Two years later, Kullman returned to Europe. An associate brought his name to the attention of conductor Otto Klemperer, which led to his engagement at the Kroll Theater in Berlin, where he made his debut on February 24, 1931, as Pinkerton in Madama Butterfly. A year later, Kullman made his debut at the Berlin Staatsoper, where he became a favorite with the public. During his time there, he worked with Germany's leading conductors, including Wilhelm Furtwängler, Erich Kleiber and Leo Blech.

1934 saw Kullman making his debut at the Vienna State Opera, and the Royal Opera House in London. The following year saw his triumphant debut at the Salzburg Festival, as Florestan in Fidelio, conducted by Arturo Toscanini. His Walther in Die Meistersinger von Nürnberg, in 1936, again with Toscanini, won him further praise. He is heard at this time in the live recording of Das Lied von der Erde, with Kerstin Thorborg, under Bruno Walter, from the Vienna Musikverein (also 1936).

On December 8, 1939, he changed the spelling of his name from Kullmann to Kullman.

After having sung widely in Europe, Kullman returned to America for his debut at the Metropolitan Opera on December 19, 1935, in the title role of Faust. A live recording can be heard of him in this time, singing Alfredo in La traviata, opposite Bidu Sayão and Leonard Warren in 1943, under Cesare Sordero.

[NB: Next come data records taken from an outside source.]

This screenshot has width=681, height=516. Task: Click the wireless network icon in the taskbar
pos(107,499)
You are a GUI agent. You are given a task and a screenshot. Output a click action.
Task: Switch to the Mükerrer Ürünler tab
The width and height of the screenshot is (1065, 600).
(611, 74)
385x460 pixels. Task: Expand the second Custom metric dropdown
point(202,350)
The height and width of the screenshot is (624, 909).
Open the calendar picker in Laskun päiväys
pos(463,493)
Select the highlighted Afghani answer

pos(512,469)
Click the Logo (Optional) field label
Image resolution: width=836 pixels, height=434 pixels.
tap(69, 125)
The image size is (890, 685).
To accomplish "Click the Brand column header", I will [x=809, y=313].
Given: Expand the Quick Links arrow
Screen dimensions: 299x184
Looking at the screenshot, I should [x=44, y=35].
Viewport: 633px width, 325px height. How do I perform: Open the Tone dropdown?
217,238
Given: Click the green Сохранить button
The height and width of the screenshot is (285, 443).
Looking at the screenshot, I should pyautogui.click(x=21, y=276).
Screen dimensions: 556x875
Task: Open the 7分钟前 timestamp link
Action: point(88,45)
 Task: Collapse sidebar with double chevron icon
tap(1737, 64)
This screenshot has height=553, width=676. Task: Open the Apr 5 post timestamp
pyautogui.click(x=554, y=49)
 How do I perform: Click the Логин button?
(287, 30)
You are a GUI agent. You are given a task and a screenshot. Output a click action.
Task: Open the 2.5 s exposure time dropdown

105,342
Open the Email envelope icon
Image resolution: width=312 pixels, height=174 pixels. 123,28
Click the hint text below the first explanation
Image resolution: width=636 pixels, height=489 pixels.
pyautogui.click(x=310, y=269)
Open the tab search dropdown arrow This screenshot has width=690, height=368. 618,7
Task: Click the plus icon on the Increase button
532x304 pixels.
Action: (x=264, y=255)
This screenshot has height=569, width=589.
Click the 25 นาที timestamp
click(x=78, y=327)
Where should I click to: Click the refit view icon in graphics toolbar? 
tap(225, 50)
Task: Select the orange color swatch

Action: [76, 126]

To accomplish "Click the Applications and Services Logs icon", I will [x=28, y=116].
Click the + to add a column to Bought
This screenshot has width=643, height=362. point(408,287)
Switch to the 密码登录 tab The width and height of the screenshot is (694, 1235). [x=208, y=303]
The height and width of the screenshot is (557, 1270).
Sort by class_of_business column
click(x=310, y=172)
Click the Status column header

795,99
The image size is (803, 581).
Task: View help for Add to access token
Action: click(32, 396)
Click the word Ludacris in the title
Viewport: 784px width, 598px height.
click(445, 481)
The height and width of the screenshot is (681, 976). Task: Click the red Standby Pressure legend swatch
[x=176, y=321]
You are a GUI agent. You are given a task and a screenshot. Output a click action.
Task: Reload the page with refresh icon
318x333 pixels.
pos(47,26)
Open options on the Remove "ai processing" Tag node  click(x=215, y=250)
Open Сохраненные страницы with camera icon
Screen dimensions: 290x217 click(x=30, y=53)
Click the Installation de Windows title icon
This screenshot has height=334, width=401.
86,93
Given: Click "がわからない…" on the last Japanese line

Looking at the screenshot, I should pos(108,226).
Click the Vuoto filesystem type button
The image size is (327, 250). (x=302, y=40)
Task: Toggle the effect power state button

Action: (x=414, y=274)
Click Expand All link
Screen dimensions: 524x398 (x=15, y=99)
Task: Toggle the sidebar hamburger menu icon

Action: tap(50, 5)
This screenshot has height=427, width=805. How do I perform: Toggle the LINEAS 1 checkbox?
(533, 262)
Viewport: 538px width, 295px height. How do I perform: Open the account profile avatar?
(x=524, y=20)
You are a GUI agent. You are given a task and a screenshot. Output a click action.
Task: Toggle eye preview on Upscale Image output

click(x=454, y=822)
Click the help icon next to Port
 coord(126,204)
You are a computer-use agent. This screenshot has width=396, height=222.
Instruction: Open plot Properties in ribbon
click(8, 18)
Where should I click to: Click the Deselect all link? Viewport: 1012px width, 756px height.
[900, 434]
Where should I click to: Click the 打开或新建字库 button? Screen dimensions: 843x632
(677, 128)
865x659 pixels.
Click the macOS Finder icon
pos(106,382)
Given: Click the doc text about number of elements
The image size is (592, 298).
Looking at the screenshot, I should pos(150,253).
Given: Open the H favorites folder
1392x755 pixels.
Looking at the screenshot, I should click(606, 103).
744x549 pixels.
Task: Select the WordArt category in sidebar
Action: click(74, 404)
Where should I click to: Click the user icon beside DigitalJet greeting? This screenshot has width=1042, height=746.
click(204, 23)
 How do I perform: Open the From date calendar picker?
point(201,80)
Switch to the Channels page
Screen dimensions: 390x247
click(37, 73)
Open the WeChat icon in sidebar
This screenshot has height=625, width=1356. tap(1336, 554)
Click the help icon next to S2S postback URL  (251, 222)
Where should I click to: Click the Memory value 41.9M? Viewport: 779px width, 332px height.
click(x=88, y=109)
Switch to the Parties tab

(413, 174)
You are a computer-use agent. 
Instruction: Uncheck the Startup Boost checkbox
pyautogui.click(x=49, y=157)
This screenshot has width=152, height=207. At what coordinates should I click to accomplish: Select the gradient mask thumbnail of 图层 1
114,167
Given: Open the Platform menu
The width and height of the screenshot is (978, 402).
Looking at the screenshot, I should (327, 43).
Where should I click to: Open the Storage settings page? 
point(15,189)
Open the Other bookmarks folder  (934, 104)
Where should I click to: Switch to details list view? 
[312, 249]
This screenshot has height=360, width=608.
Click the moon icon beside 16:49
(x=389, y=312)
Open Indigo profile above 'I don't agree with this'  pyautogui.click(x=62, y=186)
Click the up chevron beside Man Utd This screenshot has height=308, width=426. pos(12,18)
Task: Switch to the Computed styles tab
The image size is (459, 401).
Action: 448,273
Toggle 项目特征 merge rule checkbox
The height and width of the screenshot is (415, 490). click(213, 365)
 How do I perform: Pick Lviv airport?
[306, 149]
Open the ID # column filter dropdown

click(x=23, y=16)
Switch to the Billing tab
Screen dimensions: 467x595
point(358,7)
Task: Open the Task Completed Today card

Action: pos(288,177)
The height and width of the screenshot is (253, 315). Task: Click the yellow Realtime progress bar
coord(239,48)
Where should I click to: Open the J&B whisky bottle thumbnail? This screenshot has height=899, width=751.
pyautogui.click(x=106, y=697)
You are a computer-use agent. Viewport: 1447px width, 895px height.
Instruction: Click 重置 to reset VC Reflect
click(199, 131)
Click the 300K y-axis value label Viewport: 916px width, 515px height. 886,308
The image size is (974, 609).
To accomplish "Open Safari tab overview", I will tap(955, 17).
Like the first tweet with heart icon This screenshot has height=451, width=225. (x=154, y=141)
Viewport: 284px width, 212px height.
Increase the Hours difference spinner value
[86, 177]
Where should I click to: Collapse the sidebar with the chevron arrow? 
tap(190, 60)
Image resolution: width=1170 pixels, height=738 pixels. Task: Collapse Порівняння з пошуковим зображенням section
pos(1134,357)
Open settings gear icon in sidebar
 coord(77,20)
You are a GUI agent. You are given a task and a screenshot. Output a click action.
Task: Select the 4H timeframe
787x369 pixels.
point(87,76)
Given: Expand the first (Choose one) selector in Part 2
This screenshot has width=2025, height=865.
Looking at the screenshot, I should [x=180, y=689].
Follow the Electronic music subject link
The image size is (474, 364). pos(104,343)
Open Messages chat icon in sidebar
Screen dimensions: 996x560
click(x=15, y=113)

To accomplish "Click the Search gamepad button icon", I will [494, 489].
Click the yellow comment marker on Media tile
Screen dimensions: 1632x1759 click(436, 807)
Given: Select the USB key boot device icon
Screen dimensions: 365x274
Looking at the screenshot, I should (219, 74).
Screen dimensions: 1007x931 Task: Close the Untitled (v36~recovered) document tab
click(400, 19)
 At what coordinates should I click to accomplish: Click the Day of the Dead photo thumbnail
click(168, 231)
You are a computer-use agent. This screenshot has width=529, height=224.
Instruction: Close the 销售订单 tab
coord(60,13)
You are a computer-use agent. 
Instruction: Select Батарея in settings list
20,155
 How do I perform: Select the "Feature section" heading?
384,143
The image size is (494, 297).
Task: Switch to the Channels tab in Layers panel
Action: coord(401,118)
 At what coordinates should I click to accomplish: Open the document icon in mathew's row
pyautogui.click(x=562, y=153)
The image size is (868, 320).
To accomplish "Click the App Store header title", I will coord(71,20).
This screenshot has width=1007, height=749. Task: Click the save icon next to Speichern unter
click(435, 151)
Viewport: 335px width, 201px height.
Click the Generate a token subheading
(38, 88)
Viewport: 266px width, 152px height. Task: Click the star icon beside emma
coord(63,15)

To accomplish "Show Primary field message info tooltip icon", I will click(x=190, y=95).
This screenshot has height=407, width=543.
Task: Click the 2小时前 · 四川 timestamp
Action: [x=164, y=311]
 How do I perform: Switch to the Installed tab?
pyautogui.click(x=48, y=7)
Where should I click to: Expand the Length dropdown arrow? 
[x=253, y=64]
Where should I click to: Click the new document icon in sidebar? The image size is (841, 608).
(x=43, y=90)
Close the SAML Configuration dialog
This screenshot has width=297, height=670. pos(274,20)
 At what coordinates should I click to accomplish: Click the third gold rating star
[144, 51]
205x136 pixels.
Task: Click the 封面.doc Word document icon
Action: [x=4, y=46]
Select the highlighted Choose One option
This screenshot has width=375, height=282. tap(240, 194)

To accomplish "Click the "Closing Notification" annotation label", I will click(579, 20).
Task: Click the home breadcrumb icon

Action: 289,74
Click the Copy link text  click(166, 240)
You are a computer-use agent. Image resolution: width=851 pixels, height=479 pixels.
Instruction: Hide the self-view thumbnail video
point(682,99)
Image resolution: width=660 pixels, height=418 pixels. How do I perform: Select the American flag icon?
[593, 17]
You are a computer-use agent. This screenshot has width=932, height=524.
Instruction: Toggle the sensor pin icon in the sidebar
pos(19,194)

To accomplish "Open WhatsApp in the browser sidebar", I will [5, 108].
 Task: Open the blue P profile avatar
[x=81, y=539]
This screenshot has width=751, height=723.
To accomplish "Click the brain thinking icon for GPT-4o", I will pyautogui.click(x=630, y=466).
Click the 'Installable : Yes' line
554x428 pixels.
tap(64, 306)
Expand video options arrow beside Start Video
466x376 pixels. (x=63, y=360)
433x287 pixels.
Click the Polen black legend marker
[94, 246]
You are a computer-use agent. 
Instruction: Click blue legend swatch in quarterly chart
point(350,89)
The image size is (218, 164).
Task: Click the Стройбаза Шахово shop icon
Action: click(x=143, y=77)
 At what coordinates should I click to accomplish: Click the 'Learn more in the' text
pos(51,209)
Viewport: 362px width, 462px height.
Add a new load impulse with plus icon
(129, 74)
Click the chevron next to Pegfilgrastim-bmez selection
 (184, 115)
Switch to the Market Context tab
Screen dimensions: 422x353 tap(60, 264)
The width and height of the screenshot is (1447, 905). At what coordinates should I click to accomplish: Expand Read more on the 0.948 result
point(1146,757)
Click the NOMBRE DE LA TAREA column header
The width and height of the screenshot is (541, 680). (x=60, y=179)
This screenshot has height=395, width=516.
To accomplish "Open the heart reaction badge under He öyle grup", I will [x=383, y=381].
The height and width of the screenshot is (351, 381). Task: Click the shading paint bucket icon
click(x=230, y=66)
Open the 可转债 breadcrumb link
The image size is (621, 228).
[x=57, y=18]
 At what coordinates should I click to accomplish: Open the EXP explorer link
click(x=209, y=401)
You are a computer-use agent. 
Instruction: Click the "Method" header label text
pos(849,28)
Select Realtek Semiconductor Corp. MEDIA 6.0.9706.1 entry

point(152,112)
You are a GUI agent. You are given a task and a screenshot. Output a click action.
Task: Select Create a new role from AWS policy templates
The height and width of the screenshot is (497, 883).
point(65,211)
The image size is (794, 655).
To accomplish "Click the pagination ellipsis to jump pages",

In 1947 he appeared in the film Song of Scheherazade as a singing ship's doctor and friend of Nikolai Rimsky-Korsakov. The film was an imaginary episode in the composer's life. Kullman was billed as "Charles Kullmann".

In 25 seasons at the Met, his roles included Don José in Carmen, Pinkerton, Walther, Ottavio in Don Giovanni, Avito in L'amore dei tre re, and Eisenstein in Die Fledermaus. He later took on character roles such as Shuisky in Boris Godunov and Goro in Madama Butterfly, then weightier roles, ranging from Tannhäuser to Parsifal.

In later years he taught voice both at Indiana University (1956–1971) and Curtis Institute of Music (1970–1971).

Charles Kullman died in his native New Haven, Connecticut, aged 80.